Ich ziehe es vor, dies als "Ära des politischen Erwachens kleiner Staaten" zu bezeichnen. In den letzten Jahrzehnten sahen viele kleine und mittlere Staaten "stabil" aus, nicht weil sie wirklich stark sind, sondern weil sie über das internationale System nach dem Zweiten Weltkrieg übermäßig geschützt wurden. Währungen sind an den US-Dollar gekoppelt, Abrechnungen werden von SWIFT verwaltet, Finanzen unterliegen der Aufsicht des IWF, und Sicherheit wird von großen Mächten garantiert. Sie haben sich daran gewöhnt, verwaltet zu werden, anstatt in Konkurrenz zueinander zu stehen.

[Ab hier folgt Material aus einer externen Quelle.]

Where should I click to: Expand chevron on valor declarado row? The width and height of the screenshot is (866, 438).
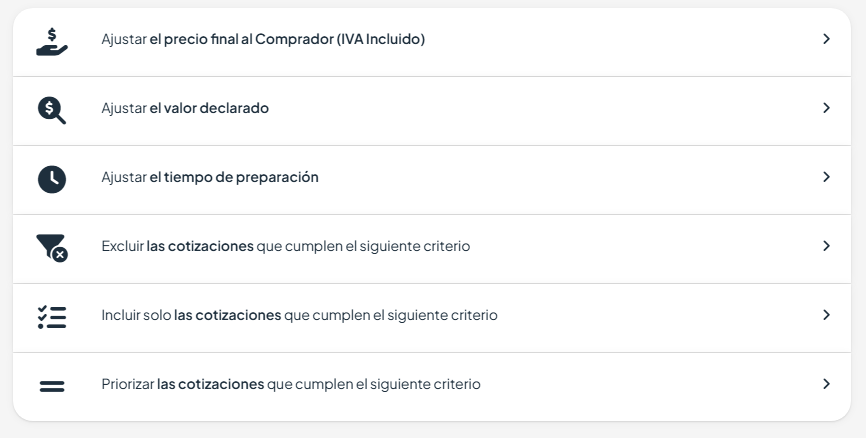[826, 108]
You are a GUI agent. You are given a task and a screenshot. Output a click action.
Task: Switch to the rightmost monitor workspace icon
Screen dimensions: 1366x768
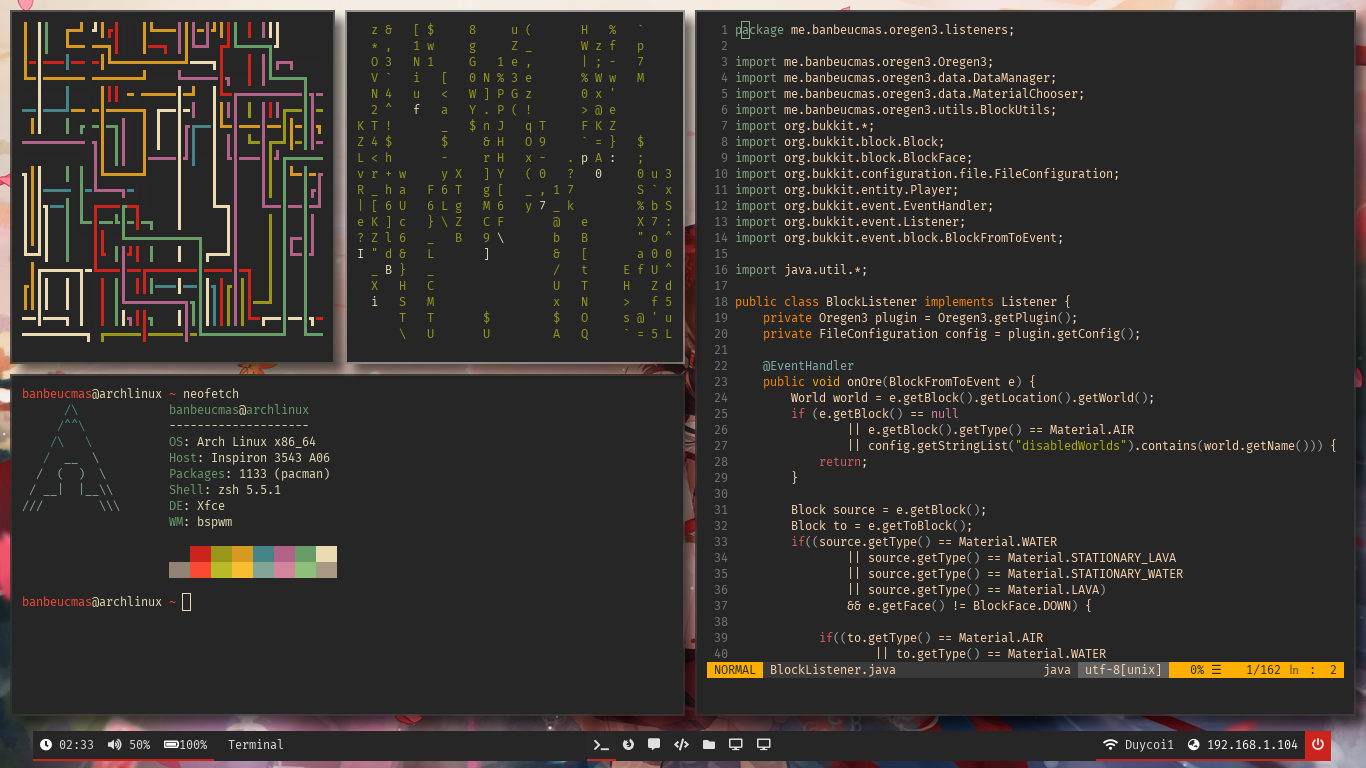(x=764, y=745)
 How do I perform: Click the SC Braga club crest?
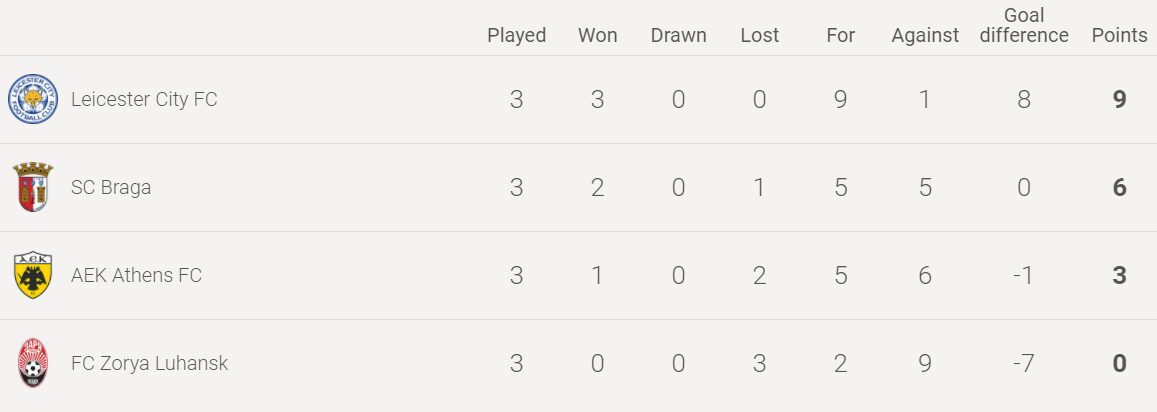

Solange das globale politische Gefüge nicht in ein neues politisches System übergeht, wird es ein Nährboden für "dezentralisierte Finanzen" sein. Wenn kleine Staaten nicht aufwachen und weiterhin auf die Finanzsysteme großer Mächte angewiesen sind, werden sie letztendlich zugrunde gehen.
Die Ukraine, Gaza und Grönland deuten darauf hin, dass "neuer Imperialismus" schnell aufsteigt, während die progressiven Kräfte, die in Form von Regeln organisiert sind, schnell schwächer werden.
Früher wurde oft gesagt, dass wir die globale Politik als "Ära der Frühlings- und Herbstperioden der Streitenden Staaten" betrachten können, eine Zeit großer Fusion, in der verschiedene Kräfte langsam die globale Fusion vorantreiben. Vielleicht sind Grenzen und politische Ideologien für die Zukunft nicht wichtig; wichtig sind die visualisierbaren Regeln, und wir werden mit dem Fortschritt der künstlichen Intelligenz in eine neue Phase der Zivilisationsentwicklung eintreten.